A música “Tudo vira bosta”, que em 2003 fazia todo sentido, é ainda hoje absolutamente atual. A batida do rock é muito gostosa, mas o que sobressai do conjunto é a letra. Trata-se de uma canção de protesto, embora o autor diga que nunca teve esta pretensão. Numa entrevista concedida à “Folha” logo depois do lançamento de Balacobaco, disco de Rita que incluiu sua música, Moacyr disse: “como posso falar em protesto depois das coisas que o Chico Buarque fez?”.

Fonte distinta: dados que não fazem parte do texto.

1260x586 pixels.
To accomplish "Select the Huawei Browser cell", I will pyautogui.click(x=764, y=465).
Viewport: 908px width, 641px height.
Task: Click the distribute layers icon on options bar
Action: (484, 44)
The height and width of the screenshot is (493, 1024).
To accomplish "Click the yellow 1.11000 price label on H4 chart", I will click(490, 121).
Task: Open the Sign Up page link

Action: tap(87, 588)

Talvez o autor tenha razão. Talvez “Tudo vira bosta” não seja um protesto, mas sim uma constatação. Não importa o que você coma ou beba, não importa o que você consuma, tudo ao final vai virar bosta mesmo. A letra vai muito além do arroz com feijão. Trata de política e religião, de bancos e bens materiais, de música e droga. E em cada um dos casos cantados, tudo acaba escatologicamente na privada.
Vale reproduzir aqui pelo menos dois trechos. Ambas as estrofes começam tratando de comida e terminam fazendo considerações políticas. Em 2003, o Brasil iniciava a era PT, com o governo de Luiz Inácio Lula da Silva. Escutando a música ou lendo a letra, a maioria haverá de concordar que suas considerações cabem tanto àquele governo quanto poderiam caber ao atual de Jair Bolsonaro.

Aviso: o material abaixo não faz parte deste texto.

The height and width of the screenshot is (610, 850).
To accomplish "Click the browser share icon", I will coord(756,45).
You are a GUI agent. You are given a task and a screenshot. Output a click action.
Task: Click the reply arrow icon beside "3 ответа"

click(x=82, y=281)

“O ovo frito, o caviar e o cozido / A buchada e o cabrito / O cinzento e o colorido / A ditadura e o oprimido / O prometido e o não cumprido / E o programa do partido / Tudo vira bosta”
“A rabada, o tutu, o frango assado / O jiló e o quiabo / Prostituta e deputado / A virtude e o pecado / Esse governo e o passado / Vai você que eu tô cansado / Tudo vira bosta”
Essa letra poderia também ser lida como um hino ao relaxa e goza, uma vez que ela quase recomenda deixar de se incomodar com todas essas coisas que ao final vão mesmo abaixo pelo cano do esgotamento sanitário. No caso do governo do PT, foi quase uma premonição. Mesmo levando-se em conta os aspectos positivos, que não foram poucos, sobretudo do primeiro mandato de Lula, não há qualquer dúvida de que o PT teve uma enorme dor de barriga e se desintegrou numa disenteria gigantesca.
Difícil prever se o destino do governo atual será o mesmo. Embora seja ainda muito cedo no início do mandato, o caos dos primeiros cem dias é de dar inveja a Jânio Quadros. O governo Bolsonaro tem caprichado para errar sempre mais e sempre mais alto. Seguindo nessa balada, muito certamente o governo agora fresco acabará como terminou a mofada gestão de Michel Temer. “Esse governo e o passado (...) tudo vira bosta”.
Na política, aliás, nem mesmo o autor da música escapou da sua maldição. Moacyr Franco foi deputado pelo PTB de São Paulo por apenas um mandato, no final dos anos 80. Quando tentou voltar, candidatando-se a um cargo de senador pelo PSL, escolheu o ano errado e foi derrotado em 2010. Pelo PSL talvez fosse eleito no ano passado. Ou não. O fato é que viraria bosta, mais cedo ou mais tarde.
Nós, brasileiros, temos a mania de dizer que o Brasil é maior do que qualquer buraco, não importa qual crise. Achamos que pelo nosso tamanho e porque somos espertos, nosso país não escorrerá pelo ralo, não será despejado num rio qualquer, numa baía qualquer, como são jogados todos os dejetos que produzimos e que não são tratados nem dispensados adequadamente.
O Brasil é grande, é maior que a maioria. Nenhuma dúvida. Mas se dele não nos ocuparmos seriamente, se não o tratarmos com muita atenção e toda a dedicação, o desarranjo intestinal que se seguirá será memorável.